Verify that the service monitor is working correctly through the Prometheus "targets" page :

![Prometheus Targets](../assets/prometheus_targets.png)

### Deploy dashboard

Simply upload [dashboard.json](https://github.com/clastix/capsule/blob/master/config/grafana/dashboard.json) file to Grafana through _Create_ -> _Import_,
making sure to select the correct Prometheus data source:

![Grafana Import](../assets/upload_json.png)

## In-depth view

### Features
* [Manager controllers](https://github.com/clastix/capsule/blob/master/docs/operator/monitoring.md#manager-controllers)
* [Webhook error rate](https://github.com/clastix/capsule/blob/master/docs/operator/monitoring.md#webhook-error-rate)
* [Webhook latency](https://github.com/clastix/capsule/blob/master/docs/operator/monitoring.md#webhook-latency)
* [REST client latency](https://github.com/clastix/capsule/blob/master/docs/operator/monitoring.md#rest-client-latency)
* [REST client error rate](https://github.com/clastix/capsule/blob/master/docs/operator/monitoring.md#rest-client-error-rate)
* [Saturation](https://github.com/clastix/capsule/blob/master/docs/operator/monitoring.md#saturation)
* [Workqueue](https://github.com/clastix/capsule/blob/master/docs/operator/monitoring.md#workqueue)

---

#### Manager controllers

![Manager controllers](../assets/manager-controllers.png)

##### Description

This section provides information about the medium time delay between manager client input, side effects, and new state determination (reconciliation).

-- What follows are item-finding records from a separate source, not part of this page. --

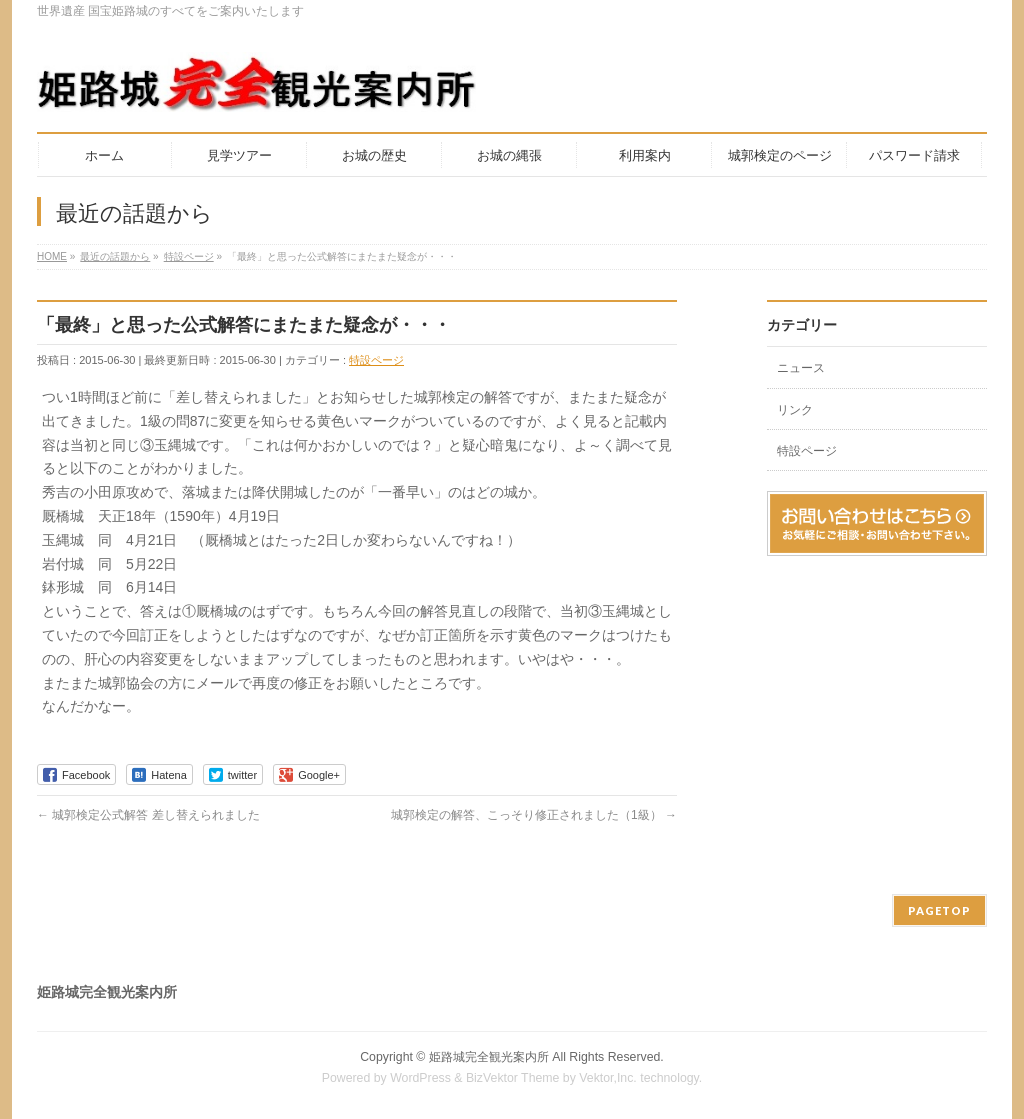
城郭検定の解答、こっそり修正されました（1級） (534, 815)
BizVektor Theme (513, 1078)
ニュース (801, 368)
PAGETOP (939, 910)
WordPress (420, 1078)
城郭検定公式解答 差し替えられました (148, 815)
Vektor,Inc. (608, 1078)
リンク (795, 410)
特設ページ (376, 360)
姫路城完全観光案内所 (489, 1057)
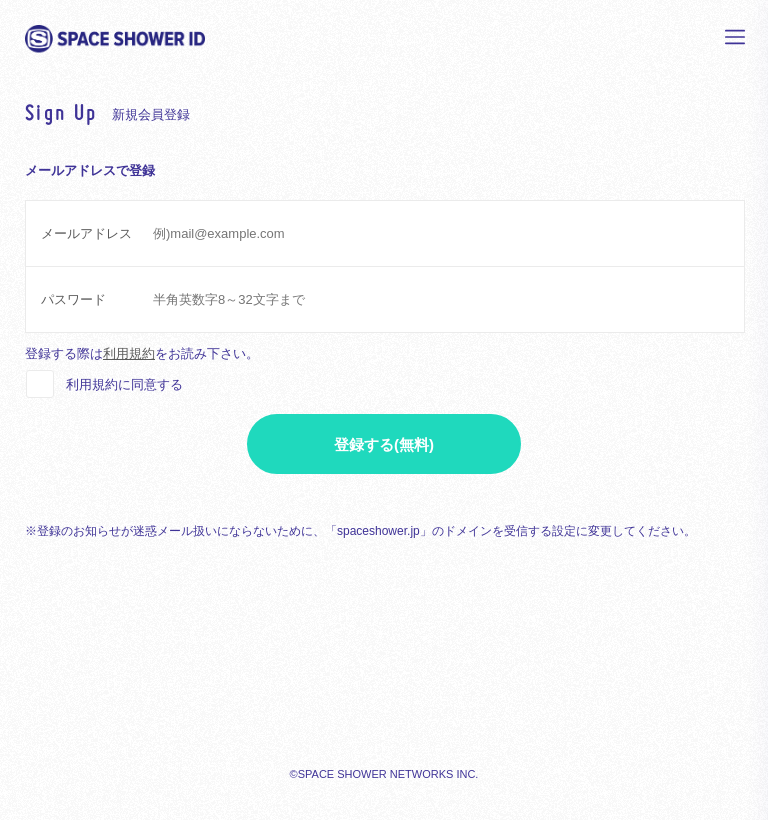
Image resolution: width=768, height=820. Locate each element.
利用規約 (129, 353)
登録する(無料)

##### Dependant variables and available values

* Controller name
  - capsuleconfiguration
  - clusterrole
  - clusterrolebinding
  - endpoints
  - endpointslice
  - secret
  - service
  - tenant

#### Webhook error rate

![Webhook error rate](../assets/webhook-error-rate.png)

##### Description

This section provides information about webhook requests response, mainly focusing on server-side errors research.

##### Dependant variables and available values

* Webhook
  - cordoning
  - ingresses
  - namespace-owner-reference
  - namespaces
  - networkpolicies
  - persistentvolumeclaims
  - pods
  - services
  - tenants

#### Webhook latency

![Webhook latency](../assets/webhook-latency.png)

##### Description

This section provides information about the medium time delay between webhook trigger, side effects, and data written on etcd.

##### Dependant variables and available values

* Webhook
  - cordoning
  - ingresses
  - namespace-owner-reference
  - namespaces
  - networkpolicies
  - persistentvolumeclaims
  - pods
  - services
  - tenants

#### REST client latency

![REST client latency](../assets/rest-client-latency.png)

##### Description

This section provides information about the medium time delay between all the calls done by the controller and the API server.
Data display may depend on the REST client verb considered and on available REST client URLs.

YMMV

##### Dependant variables and available values

* REST client URL
* REST client verb
  - GET
  - PUT
  - POST
  - PATCH
  - DELETE

#### REST client error rate

![REST client error rate](../assets/rest-client-error-rate.png)

##### Description

This section provides information about client total rest requests response per unit time, grouped by thrown code.

#### Saturation

![Saturation](../assets/saturation.png)

##### Description

This section provides information about resources, giving a detailed picture of the system’s state and the amount of requested work per active controller.

#### Workqueue

![Workqueue](../assets/workqueue.png)

##### Description

This section provides information about "actions" in the queue, particularly:
- Workqueue latency: time to complete a series of actions in the queue ;
- Workqueue rate: number of actions per unit time ;
- Workqueue depth: number of pending actions waiting in the queue.